* [Your instructions]: Quote the items running from the line that contains "between [536, 1227]" up to and including the line that contains "center [157, 485].", reproducing each line verbatim.
┄┄┄┄┄┄
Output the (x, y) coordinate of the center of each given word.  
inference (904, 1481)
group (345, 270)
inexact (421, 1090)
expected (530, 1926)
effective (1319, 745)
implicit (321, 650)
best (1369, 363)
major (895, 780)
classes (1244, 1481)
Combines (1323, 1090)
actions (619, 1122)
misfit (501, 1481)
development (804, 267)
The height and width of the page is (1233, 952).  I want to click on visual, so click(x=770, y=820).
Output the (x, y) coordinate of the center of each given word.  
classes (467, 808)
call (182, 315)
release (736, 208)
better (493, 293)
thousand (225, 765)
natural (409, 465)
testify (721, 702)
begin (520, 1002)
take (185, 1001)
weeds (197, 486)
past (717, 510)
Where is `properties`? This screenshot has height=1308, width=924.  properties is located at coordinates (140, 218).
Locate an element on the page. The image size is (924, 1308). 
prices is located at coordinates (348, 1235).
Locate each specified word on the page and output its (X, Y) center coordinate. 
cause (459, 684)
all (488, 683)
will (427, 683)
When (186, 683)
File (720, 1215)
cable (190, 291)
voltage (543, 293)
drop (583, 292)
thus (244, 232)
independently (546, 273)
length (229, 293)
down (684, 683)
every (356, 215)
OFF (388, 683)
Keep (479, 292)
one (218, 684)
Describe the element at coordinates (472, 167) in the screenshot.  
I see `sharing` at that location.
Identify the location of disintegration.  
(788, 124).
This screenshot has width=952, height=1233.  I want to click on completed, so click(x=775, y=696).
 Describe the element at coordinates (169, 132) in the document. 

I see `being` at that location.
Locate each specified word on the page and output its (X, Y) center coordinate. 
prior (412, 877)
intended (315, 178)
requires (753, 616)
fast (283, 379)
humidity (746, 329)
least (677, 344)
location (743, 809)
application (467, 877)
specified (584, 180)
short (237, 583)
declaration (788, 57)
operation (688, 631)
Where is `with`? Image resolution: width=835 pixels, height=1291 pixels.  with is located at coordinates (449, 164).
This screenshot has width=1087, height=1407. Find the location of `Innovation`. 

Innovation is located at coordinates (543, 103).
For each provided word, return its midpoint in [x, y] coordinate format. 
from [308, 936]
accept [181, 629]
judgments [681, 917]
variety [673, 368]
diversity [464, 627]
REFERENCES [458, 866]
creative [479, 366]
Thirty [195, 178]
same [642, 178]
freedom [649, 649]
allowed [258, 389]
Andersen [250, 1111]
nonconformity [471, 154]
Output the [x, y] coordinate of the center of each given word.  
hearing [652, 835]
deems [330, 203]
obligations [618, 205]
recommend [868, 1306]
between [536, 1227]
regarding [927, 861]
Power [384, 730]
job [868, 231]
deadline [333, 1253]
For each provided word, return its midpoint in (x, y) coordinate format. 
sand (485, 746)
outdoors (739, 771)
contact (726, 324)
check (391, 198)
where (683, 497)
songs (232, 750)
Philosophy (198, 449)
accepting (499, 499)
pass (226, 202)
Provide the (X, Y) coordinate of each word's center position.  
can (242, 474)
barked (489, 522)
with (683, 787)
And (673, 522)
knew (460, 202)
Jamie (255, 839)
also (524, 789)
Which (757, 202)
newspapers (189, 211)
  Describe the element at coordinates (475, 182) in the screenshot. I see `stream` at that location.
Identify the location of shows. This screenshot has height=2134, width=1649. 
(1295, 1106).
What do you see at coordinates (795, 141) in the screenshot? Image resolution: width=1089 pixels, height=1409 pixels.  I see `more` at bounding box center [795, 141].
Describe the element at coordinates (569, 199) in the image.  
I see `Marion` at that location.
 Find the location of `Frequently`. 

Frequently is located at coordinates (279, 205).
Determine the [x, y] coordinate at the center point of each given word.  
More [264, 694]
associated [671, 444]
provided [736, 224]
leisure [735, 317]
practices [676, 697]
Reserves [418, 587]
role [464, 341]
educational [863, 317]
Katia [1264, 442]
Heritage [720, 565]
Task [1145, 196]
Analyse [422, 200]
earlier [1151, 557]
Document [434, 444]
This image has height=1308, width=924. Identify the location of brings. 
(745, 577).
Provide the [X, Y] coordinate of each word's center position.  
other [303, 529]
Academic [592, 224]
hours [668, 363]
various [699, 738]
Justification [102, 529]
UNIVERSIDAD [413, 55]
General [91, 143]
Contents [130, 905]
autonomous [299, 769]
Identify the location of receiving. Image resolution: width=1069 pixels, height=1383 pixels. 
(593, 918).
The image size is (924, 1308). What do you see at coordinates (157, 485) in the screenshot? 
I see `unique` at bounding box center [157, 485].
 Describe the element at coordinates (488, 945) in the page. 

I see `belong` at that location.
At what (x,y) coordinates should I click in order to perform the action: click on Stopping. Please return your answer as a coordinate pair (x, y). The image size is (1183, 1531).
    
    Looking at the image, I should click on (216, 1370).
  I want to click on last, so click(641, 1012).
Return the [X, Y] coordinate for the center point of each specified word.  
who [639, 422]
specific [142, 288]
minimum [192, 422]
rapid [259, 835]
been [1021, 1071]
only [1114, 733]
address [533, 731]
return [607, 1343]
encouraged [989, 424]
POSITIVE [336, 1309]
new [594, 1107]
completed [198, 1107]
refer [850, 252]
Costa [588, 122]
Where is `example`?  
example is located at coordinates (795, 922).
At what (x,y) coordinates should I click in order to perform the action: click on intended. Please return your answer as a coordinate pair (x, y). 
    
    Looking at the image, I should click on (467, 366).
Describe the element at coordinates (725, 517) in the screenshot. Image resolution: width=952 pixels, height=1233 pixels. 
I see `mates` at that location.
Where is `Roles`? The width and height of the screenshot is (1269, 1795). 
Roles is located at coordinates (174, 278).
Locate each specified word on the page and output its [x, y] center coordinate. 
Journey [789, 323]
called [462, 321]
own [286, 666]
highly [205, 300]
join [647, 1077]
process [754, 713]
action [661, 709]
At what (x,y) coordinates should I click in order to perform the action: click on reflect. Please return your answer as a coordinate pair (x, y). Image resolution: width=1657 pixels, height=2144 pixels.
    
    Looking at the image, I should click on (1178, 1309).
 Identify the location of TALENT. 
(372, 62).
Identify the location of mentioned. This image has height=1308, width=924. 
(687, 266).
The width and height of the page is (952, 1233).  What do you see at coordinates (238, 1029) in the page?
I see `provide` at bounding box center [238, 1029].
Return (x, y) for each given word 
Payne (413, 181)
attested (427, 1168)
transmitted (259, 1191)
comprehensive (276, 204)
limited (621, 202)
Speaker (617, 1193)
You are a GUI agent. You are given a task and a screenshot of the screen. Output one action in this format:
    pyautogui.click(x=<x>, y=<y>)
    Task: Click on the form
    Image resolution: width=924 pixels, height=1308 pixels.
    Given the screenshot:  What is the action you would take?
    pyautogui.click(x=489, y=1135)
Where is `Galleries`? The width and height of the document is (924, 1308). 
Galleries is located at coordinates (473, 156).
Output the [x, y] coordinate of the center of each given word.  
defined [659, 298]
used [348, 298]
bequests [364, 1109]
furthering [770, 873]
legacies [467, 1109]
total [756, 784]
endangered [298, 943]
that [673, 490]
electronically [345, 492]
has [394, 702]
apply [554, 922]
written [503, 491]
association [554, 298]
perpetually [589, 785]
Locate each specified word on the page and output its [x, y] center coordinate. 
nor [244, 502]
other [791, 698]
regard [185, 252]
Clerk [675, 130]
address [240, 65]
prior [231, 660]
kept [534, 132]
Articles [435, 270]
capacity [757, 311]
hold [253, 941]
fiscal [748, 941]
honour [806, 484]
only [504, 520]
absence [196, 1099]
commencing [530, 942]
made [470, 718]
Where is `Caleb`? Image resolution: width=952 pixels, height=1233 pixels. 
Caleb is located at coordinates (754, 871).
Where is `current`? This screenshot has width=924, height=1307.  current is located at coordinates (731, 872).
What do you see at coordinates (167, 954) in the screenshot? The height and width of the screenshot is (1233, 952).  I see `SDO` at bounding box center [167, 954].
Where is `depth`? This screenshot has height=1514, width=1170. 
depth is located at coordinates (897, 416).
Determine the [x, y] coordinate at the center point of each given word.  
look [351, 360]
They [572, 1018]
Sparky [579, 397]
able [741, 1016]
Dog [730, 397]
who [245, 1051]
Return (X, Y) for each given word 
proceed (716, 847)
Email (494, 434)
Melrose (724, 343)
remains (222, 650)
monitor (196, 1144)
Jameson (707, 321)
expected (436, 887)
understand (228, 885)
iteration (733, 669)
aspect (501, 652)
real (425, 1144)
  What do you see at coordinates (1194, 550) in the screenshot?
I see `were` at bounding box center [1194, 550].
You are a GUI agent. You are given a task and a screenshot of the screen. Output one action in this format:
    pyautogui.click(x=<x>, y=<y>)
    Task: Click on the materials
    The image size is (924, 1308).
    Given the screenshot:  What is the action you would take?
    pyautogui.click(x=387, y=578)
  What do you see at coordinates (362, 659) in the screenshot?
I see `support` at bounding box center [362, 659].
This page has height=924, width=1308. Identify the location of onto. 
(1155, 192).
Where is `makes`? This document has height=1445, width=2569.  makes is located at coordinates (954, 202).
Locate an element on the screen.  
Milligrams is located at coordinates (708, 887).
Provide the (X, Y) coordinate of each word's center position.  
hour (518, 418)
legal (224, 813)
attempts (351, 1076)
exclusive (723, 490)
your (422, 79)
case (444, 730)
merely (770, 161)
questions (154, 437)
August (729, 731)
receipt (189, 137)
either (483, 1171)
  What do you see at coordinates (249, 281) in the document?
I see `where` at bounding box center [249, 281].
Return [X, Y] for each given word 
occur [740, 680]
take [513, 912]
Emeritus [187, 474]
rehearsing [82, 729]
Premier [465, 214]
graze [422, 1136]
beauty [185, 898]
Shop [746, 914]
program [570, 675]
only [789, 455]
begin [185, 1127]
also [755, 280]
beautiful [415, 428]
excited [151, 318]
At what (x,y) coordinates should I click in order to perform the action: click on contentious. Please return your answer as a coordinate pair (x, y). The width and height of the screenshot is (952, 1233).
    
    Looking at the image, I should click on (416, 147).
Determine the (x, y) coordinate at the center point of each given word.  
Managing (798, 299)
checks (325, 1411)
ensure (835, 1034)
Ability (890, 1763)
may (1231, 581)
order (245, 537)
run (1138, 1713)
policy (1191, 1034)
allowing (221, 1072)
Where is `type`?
┄┄┄┄┄┄
* [Solution to this problem]:
between [536, 1227]
regarding [927, 861]
Power [384, 730]
job [868, 231]
deadline [333, 1253]
For each provided word, return its midpoint in (x, y) coordinate format. 
sand (485, 746)
outdoors (739, 771)
contact (726, 324)
check (391, 198)
where (683, 497)
songs (232, 750)
Philosophy (198, 449)
accepting (499, 499)
pass (226, 202)
Provide the (X, Y) coordinate of each word's center position.  
can (242, 474)
barked (489, 522)
with (683, 787)
And (673, 522)
knew (460, 202)
Jamie (255, 839)
also (524, 789)
Which (757, 202)
newspapers (189, 211)
  Describe the element at coordinates (475, 182) in the screenshot. I see `stream` at that location.
Identify the location of shows. This screenshot has height=2134, width=1649. 
(1295, 1106).
What do you see at coordinates (795, 141) in the screenshot? Image resolution: width=1089 pixels, height=1409 pixels.  I see `more` at bounding box center [795, 141].
Describe the element at coordinates (569, 199) in the image.  
I see `Marion` at that location.
 Find the location of `Frequently`. 

Frequently is located at coordinates (279, 205).
Determine the [x, y] coordinate at the center point of each given word.  
More [264, 694]
associated [671, 444]
provided [736, 224]
leisure [735, 317]
practices [676, 697]
Reserves [418, 587]
role [464, 341]
educational [863, 317]
Katia [1264, 442]
Heritage [720, 565]
Task [1145, 196]
Analyse [422, 200]
earlier [1151, 557]
Document [434, 444]
This image has height=1308, width=924. Identify the location of brings. 
(745, 577).
Provide the [X, Y] coordinate of each word's center position.  
other [303, 529]
Academic [592, 224]
hours [668, 363]
various [699, 738]
Justification [102, 529]
UNIVERSIDAD [413, 55]
General [91, 143]
Contents [130, 905]
autonomous [299, 769]
Identify the location of receiving. Image resolution: width=1069 pixels, height=1383 pixels. 
(593, 918).
The image size is (924, 1308). What do you see at coordinates (157, 485) in the screenshot? 
I see `unique` at bounding box center [157, 485].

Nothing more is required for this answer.